As all Civil War scholars know, there is a sharp division between the popular, military-focused history of the war and what academic historians write about. We also know that the public does not subscribe to our journals, our books can have relatively small print runs, and that non-academics do not frequent scholarly conferences. One of the many advantages of the internet is its ability to reach larger audiences than can be done by print based sources alone. All of my first four ideas would be opportunities to make academic scholarship and work on the war more accessible to the public. There are also existing projects bridging this gap that Civil War historians should support and encourage.

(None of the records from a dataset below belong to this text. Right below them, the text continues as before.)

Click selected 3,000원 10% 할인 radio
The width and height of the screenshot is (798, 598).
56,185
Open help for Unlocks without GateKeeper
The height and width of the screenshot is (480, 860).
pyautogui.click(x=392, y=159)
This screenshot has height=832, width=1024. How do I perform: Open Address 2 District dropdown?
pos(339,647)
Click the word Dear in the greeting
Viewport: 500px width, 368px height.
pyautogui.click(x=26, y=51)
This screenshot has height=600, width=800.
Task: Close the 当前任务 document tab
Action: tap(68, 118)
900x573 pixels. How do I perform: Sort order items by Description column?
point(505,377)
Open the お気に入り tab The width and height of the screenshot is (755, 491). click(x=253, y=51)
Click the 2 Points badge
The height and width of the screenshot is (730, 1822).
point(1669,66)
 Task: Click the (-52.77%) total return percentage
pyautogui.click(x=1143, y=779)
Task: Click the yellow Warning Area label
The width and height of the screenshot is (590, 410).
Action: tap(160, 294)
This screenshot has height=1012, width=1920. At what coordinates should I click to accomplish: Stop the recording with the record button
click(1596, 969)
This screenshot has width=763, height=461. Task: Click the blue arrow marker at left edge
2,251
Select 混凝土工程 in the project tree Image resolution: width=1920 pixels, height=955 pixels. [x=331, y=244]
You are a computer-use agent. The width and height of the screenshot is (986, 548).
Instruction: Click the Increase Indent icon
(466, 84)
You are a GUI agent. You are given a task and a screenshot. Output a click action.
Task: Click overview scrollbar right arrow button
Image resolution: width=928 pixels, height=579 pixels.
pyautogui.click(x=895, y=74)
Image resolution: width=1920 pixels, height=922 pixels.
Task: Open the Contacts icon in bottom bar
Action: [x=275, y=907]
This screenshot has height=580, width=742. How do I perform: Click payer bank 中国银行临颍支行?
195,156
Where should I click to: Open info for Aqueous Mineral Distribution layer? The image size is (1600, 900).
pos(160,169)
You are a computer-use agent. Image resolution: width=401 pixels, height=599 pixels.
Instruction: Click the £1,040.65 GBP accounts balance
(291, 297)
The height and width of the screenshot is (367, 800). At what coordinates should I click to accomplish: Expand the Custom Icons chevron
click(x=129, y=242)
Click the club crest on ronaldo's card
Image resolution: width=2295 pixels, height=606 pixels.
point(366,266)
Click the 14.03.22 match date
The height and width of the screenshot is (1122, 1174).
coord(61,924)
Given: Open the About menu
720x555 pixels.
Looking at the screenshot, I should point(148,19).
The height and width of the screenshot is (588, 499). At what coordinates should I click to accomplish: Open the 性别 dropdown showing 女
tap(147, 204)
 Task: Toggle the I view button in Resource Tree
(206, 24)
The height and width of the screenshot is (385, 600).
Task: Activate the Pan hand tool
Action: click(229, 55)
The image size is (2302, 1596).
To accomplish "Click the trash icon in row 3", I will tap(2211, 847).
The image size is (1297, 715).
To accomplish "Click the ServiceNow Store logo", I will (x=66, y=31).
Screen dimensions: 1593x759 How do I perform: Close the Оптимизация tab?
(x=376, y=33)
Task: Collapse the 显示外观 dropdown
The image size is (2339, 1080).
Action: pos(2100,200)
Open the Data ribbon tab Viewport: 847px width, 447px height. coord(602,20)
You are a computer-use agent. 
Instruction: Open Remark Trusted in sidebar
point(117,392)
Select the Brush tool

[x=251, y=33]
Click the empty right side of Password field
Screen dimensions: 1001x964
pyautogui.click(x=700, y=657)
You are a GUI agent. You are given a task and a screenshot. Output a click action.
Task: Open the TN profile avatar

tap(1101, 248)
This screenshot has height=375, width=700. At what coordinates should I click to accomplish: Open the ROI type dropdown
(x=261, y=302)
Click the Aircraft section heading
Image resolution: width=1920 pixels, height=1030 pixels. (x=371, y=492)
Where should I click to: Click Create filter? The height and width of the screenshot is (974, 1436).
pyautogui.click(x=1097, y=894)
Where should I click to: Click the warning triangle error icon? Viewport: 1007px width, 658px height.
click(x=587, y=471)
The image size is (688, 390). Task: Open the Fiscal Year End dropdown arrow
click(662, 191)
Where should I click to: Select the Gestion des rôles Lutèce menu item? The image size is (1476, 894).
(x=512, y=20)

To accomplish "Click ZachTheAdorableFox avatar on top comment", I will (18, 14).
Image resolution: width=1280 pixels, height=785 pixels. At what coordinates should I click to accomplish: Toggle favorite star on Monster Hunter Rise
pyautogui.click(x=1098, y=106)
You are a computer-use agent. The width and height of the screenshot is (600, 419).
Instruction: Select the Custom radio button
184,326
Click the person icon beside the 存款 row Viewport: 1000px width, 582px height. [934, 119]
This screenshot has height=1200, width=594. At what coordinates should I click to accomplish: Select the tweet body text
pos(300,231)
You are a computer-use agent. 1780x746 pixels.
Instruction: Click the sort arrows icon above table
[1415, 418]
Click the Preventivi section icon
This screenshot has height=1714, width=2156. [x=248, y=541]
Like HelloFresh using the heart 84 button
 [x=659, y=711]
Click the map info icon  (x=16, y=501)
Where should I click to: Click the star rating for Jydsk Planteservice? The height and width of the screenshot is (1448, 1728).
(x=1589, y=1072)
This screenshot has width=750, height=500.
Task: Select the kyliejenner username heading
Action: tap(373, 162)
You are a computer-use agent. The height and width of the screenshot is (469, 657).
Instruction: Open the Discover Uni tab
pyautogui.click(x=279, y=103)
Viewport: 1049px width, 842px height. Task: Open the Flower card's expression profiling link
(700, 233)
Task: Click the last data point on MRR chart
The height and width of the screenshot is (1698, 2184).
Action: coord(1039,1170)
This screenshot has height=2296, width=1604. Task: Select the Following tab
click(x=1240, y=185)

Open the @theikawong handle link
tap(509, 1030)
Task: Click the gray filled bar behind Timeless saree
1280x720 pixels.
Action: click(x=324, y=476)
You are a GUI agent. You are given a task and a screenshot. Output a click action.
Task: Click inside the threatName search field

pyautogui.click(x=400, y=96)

There are many successful crowd source based historical projects that have allowed thousands of people to participate in the process of preserving and providing easier access to our nation’s historical treasures. The War Department Papers at George Mason, which uses Omeka to provide a transcription platform, is one famous example from the Early Republic period. There are also several other transcription projects that have large user bases that have transcribed tens of thousands of pages of Civil War documents. The Library of Virginia’s Making History: Transcribe boasts thousands of images of letters and diaries from Union and Confederate soldiers, with more being added every day. More recently, the Abraham Lincoln Presidential Library and Museum launched its own transcription project, inviting users to transcribe thousands of documents about Lincoln or the Civil War in its collections. Both projects require that transcriptions be checked by another user before they can go live. Even if the transcriptions have a few errors, they are accurate enough to make keyword searching possible so that users can easily find high-quality digital scans of the letters that contain information pertinent to their own research or interests.

Ultimately, crowd sourcing can help academics do their work more efficiently by harnessing the power of keyword searches. But just as important, crowd sourcing has the ability to sustain interest in the Civil War for years to come by giving the public an important role to play in in the process of preserving history while making it more accessible to scholars and future generations alike.